The architectural scale model is excellent. The buildings have been cut out from high quality wood. A water course is running across the middle. The direction of the current of the miniature river can be switched by pressing a small button hidden under the table top. The model is not so much a meticulous reconstruction of P, as it is an intuition of what the city could become, was it not for

an unfortunate coincidence

which was to mess things up for the urban planners four months later.

Looking at the model, one sees that the river in P. splits the city in two almost ideally equal halves. Narrow sidewalks for pedestrians, made up of cements slabs, run over the bridge. The river runs from the south northwards (The city has been well organized though it would be hard to find anything sensible to do here – thinks the man leaning over the scale model). The western part is occupied by industrial buildings, ubiquitous parking lots and a number of shopping centres. In the east, there are mainly communal housing projects from the 1960’s – some already abandoned. The buildings are beginning to turn into wild gardens: the balconies are overgrown with weeds, small trees stick out from the roof tops. There are no indications that these vacant structures could ever be demolished.
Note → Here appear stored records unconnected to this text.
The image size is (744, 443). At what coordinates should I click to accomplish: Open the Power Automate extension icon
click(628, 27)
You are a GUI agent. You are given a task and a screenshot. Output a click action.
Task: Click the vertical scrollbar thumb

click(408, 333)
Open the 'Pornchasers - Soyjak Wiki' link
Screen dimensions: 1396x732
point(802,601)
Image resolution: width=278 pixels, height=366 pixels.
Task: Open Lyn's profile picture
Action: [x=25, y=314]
Every four years since 1970 (always in October), an Exhibition of Art in Industrial Space is organized in P., in collaboration with the workers from the Glass Works just to be shut down. The workers will soon lose their jobs, as will they lose any interest in art.
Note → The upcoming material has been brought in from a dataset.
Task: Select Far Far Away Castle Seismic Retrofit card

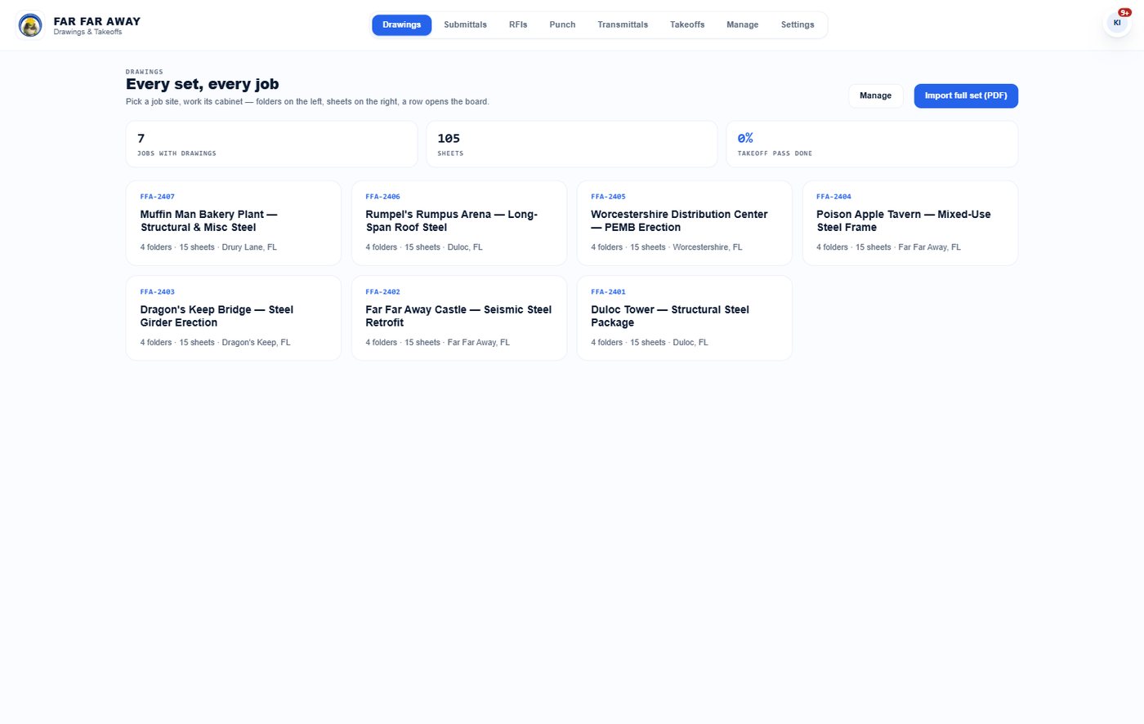Action: 459,318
Snowflakes are whirling in the air outside. The man points his finger to one of the buildings on the model, just by the river bank. He freezes. Long minutes pass. He clears his throat, trying to get the attention of those gathered in the room and finally says, loud and clear:
a   c l o t.
The woman turns around – her face is lit up with a radiating smile. She is happy not to have to pretend anymore that nothing had happened. She comes over to the man and begins stroking his face with her pale hands. She places her head on his shoulder and whispers to his ear: One must not concentrate solely on the mind. There is no escape from physicality, nor is there from the mind. We are on a collision course

 

Sebastian Cichocki
Warsaw-Stockholm, February 2012

 

 

 

 

 

 

 

 

 

 

 

 

 

 

 

 

 

 

 

 

 

 

 

 

 

 

 

 

 

 

 

 

 

 

 

 

Sebastian Cichocki (b. 1975) is a vice director of Museum of Modern Art in Warsaw. Between 2005–2008, he worked as director of the Centre for Contemporary Art Kronika in Bytom, Poland. In his curatorial and publishing projects, he often refers to the land art and conceptual traditions.Selected curated and co-curated exhibitions: Yael Bartana … and Europe will be Stunned, Polish Pavilion at the 54th International Art Exhibition, Venice (2011); Early Years, KW Institute for Contemporary Art, Berlin (2010); Daniel Knorr Awake Asleep, Palace of Culture and Science in Warsaw (2008); Monika Sosnowska 1:1, Polish Pavilion at the 52nd International Art Exhibition, Venice (2007); Yane Calovski and Hristina Ivanoska Oskar Hansen’s Museum of Modern Art, CCA Kronika, Bytom (2007); Sculpture Park in Bródno (Olafur Eliasson, Rikrit Tirivanija, Susan Philipsz, Paweł Althamer etc.), Park Bródnowski, Warsaw (2009–2011); Warsaw in Construction, Museum of Modern Art in Warsaw, public space, Warsaw (2009, 2010). Author of critical texts and art-related literary fictions. Chief editor of the humanities quarterly Format P. He has published in periodicals such as Artforum, Cabinet, Mousse, Krytyka Polityczna, FUKT, Muzeum, Czas Kultury, IDEA arts+society, Camera Austria.